**Exercise description:** In the entries below, the lines from the one with "Given: Click the Orlando Magic team name" through the one with "Expand options for" are to be copied exactly; both ends count.

-- Listed entries follows --

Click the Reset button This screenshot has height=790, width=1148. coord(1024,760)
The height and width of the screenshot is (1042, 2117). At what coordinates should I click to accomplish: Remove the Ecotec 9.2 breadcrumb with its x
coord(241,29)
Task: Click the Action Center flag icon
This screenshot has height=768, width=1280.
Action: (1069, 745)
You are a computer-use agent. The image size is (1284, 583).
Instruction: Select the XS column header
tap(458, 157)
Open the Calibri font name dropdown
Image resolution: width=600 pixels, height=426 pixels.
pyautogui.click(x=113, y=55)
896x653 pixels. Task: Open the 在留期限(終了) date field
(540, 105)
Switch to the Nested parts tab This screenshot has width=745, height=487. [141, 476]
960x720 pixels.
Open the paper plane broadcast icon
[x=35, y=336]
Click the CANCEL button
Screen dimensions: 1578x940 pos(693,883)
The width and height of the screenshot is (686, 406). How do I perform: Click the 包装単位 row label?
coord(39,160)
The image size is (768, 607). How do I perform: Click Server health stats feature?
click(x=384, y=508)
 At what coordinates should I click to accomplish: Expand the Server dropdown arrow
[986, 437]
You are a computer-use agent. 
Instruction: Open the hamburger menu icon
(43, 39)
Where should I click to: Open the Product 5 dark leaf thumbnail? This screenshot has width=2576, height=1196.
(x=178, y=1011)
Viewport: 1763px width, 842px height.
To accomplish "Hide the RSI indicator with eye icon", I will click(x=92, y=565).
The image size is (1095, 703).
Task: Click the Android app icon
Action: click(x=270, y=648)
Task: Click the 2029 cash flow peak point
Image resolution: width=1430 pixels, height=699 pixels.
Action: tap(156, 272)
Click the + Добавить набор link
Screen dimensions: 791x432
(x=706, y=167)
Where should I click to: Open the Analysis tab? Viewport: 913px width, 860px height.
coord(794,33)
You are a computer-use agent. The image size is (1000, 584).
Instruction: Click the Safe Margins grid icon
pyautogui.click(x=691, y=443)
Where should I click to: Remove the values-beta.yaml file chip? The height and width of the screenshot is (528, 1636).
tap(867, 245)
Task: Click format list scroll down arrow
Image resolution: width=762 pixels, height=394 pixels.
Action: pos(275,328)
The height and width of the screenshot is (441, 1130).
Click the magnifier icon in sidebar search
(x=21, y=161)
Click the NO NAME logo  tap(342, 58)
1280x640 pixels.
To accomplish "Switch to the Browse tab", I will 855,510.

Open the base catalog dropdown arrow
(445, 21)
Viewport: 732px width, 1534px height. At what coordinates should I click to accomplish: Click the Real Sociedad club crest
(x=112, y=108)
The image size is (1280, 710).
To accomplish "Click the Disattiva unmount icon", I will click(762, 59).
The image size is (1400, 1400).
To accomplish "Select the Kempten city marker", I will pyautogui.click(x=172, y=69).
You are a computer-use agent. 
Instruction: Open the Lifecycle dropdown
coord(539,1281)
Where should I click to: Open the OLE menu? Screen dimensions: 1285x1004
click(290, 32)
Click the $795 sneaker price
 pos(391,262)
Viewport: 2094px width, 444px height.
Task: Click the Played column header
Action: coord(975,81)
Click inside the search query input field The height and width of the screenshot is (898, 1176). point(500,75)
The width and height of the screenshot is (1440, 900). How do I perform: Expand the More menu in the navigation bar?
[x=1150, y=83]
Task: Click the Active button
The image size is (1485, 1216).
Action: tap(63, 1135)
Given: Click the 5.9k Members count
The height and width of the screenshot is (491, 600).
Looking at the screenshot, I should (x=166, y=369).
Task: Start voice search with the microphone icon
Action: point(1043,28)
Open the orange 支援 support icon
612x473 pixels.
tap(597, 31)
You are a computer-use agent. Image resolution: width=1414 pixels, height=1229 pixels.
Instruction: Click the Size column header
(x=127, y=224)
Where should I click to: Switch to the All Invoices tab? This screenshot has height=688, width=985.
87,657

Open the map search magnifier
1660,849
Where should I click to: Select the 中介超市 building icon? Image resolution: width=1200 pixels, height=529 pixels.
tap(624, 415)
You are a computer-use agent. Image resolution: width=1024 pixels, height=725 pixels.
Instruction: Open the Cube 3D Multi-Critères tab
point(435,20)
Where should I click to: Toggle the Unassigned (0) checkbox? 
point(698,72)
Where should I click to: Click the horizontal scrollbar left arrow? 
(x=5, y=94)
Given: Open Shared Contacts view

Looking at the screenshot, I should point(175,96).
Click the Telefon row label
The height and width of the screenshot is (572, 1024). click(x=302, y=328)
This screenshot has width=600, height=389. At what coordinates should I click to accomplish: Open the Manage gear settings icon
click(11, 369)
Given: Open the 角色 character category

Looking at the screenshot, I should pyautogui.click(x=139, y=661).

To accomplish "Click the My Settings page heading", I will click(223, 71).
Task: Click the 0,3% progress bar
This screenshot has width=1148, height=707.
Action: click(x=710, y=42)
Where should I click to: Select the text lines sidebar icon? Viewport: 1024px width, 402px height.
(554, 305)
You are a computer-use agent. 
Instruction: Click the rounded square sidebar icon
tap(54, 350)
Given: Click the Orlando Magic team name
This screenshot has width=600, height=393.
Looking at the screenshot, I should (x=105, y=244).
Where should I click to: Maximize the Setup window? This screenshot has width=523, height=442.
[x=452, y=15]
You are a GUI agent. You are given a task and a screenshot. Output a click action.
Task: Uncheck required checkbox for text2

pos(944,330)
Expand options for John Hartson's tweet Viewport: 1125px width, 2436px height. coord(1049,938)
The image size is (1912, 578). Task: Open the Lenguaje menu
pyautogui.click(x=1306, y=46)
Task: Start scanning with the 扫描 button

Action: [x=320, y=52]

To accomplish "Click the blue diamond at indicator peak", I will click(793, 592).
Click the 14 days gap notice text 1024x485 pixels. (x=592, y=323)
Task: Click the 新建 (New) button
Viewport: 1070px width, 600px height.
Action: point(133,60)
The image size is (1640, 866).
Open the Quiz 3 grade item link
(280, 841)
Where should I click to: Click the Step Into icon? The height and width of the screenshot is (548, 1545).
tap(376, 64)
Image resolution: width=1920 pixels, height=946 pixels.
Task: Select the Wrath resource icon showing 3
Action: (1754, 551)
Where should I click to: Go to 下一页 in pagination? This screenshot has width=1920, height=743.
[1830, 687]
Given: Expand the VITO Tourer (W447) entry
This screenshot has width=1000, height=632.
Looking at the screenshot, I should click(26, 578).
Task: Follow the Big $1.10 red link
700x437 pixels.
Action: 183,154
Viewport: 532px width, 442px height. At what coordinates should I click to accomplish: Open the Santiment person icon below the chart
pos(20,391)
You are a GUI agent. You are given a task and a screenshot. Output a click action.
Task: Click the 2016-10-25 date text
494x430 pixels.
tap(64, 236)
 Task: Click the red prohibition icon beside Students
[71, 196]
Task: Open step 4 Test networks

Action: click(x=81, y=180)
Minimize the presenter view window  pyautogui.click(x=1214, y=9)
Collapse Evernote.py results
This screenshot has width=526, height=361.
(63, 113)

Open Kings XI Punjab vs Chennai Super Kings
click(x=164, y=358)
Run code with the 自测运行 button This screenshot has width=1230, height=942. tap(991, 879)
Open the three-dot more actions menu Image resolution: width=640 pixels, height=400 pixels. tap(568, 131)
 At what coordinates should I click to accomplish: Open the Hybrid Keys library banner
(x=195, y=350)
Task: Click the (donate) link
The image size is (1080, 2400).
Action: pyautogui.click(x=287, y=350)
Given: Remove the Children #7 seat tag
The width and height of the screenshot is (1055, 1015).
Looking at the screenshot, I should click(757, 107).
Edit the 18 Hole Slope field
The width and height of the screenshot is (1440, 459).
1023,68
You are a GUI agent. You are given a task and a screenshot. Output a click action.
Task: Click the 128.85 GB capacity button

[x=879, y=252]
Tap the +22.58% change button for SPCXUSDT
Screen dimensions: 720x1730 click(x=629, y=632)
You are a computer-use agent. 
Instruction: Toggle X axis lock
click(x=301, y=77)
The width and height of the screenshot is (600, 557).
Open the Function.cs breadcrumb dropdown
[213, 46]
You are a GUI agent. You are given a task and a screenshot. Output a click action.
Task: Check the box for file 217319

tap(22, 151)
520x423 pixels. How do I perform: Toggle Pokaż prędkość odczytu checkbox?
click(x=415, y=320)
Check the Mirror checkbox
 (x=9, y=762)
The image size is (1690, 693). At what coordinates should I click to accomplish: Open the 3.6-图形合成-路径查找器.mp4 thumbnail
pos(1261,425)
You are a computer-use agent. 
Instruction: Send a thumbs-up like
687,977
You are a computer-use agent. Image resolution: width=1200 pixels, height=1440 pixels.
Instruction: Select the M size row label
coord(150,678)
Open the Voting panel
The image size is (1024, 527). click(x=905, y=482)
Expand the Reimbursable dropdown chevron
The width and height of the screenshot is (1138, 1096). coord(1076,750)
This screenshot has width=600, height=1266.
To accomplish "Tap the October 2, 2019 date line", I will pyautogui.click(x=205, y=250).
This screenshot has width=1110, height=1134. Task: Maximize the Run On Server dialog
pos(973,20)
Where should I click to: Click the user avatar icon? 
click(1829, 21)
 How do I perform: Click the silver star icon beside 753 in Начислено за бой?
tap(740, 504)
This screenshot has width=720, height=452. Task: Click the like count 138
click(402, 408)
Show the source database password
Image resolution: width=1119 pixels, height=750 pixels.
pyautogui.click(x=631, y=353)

-- Listed entries concluded --

**Response to this task:**
Given: Click the Orlando Magic team name
This screenshot has width=600, height=393.
Looking at the screenshot, I should (x=105, y=244).
Where should I click to: Maximize the Setup window? This screenshot has width=523, height=442.
[x=452, y=15]
You are a GUI agent. You are given a task and a screenshot. Output a click action.
Task: Uncheck required checkbox for text2

pos(944,330)
Expand options for John Hartson's tweet Viewport: 1125px width, 2436px height. coord(1049,938)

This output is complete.